2. Is there any way to make these prices floats without changing the look of the data?


Thanks everyone for any 2 cents!

unutbu
September 15th, 2009, 03:49 AM
When you write


r = np.rec.fromrecords(values, names ='date, open, hi, lo, close, volume, adj_close')

you are asking np.rec.fromrecords to guess the type of each column, since you do not state it explicitly. np.rec.fromrecords guesses that each column is a column of strings.
That is because of what you've put in the variable "values". "values" is probably a list of lists, with each element being a string, not a float. There lies the source of your problem.

When you write


r = np.rec.fromrecords(values, names =('date, open, hi, lo, close, volume, adj_close'), dtype = [('date', str), ('open', float), ('hi', float), ('lo', float), ('close', float), ('volume', int), ('adj_close', float)])

you now tell np.rec.fromrecords that you want certain columns from the "values" variable to be *interpreted* as floats. Note this is not a matter of conversion -- here, np.rec.fromrecords does not try to guess that the data in "values" are strings and then parse those strings as floats. That's what python's float() built-in function does, but not np.rec.fromrecords().

Take for instance the string '3.84'. 3 is an ASCII character represented by some number between 0 and 255 (1 byte). So is '.', '8' and '4'. Those numbers are represented by some 4-byte sequence of 0's and 1's. It is this 4-byte sequence that np.rec.fromrecords is interpreting as a 4-byte float.

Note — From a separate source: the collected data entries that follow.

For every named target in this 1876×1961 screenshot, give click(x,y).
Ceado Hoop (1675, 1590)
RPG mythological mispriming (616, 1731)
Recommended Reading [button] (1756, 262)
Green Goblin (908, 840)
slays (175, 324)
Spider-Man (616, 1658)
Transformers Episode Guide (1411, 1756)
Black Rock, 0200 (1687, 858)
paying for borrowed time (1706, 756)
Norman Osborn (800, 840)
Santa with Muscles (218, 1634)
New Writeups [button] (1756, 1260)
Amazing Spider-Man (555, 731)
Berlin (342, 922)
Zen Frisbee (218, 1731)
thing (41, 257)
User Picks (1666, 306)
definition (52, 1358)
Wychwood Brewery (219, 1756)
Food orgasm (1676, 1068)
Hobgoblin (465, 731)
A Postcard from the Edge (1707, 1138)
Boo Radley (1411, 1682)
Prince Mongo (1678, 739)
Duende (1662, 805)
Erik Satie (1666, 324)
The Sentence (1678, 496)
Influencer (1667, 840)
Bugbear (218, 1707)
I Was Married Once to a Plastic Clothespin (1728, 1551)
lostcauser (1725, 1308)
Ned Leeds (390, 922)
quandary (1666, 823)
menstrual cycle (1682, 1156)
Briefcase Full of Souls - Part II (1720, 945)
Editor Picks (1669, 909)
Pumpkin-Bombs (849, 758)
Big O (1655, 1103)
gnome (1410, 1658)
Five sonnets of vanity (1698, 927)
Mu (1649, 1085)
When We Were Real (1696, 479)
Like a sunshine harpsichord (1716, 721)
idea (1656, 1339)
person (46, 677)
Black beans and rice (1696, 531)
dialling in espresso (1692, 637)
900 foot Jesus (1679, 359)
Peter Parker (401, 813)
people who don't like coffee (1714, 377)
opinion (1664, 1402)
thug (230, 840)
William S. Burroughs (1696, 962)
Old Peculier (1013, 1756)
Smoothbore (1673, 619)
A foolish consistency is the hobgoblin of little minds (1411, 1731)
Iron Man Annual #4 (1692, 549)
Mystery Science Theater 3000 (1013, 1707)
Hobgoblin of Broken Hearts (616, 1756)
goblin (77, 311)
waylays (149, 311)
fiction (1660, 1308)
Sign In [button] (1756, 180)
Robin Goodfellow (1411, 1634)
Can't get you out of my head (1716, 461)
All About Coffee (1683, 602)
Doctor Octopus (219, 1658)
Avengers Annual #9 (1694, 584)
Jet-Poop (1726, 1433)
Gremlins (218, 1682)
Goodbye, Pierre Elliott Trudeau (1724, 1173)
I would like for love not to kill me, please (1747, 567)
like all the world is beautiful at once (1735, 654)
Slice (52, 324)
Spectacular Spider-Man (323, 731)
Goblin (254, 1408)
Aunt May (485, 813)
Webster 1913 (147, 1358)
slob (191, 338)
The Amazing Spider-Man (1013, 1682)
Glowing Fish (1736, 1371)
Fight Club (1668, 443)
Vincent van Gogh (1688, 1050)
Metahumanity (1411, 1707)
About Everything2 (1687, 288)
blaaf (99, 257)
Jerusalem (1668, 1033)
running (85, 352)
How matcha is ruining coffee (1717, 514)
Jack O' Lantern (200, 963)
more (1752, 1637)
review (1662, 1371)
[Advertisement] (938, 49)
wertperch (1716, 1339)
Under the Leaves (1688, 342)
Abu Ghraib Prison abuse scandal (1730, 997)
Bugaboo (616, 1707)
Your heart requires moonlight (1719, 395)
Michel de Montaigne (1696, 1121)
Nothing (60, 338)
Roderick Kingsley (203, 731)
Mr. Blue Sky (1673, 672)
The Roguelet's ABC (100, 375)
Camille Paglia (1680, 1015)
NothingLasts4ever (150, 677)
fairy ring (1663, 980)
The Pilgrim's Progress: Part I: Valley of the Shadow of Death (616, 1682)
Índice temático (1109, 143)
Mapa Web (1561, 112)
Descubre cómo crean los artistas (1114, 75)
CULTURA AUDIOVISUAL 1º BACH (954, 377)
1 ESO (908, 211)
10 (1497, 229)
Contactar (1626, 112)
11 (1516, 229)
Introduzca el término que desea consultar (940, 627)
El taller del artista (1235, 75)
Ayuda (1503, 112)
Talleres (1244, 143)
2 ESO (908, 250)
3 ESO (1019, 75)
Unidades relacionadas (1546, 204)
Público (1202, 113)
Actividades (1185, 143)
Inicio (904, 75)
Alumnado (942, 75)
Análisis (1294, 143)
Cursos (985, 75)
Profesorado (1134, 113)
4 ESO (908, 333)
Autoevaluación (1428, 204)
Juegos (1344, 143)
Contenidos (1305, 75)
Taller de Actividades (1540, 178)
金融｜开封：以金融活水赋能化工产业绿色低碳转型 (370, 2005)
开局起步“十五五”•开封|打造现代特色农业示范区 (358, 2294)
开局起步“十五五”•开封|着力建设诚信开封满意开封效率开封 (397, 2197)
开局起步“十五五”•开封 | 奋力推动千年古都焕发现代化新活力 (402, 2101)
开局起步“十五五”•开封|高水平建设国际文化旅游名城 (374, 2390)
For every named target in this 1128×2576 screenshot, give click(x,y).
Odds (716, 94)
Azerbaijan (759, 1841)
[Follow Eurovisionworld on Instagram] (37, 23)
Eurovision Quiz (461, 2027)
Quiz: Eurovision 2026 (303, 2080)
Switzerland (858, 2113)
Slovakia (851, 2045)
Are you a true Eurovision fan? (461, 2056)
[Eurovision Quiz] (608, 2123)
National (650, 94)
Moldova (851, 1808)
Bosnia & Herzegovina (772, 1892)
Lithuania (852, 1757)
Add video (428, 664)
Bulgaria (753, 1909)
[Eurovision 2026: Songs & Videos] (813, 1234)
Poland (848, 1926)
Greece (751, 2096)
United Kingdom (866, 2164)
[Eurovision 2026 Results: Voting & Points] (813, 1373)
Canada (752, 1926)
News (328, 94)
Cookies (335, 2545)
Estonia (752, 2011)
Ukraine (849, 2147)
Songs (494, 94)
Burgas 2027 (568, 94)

So to fix your code, you may want to try something like this:


new_values=[]
for row in values:
date,open,hi,lo,close,volume,adj_close=row
new_values.append([str(date),float(open),float(hi),float(lo),
float(close),float(volume),float(adj_close)])
values=new_values

Better yet, you could do the float() conversions as you parse the csv file and build the "values" list.

filifunk
September 16th, 2009, 04:33 AM
just want to say thanks! Answered my question completely and it works perfectly.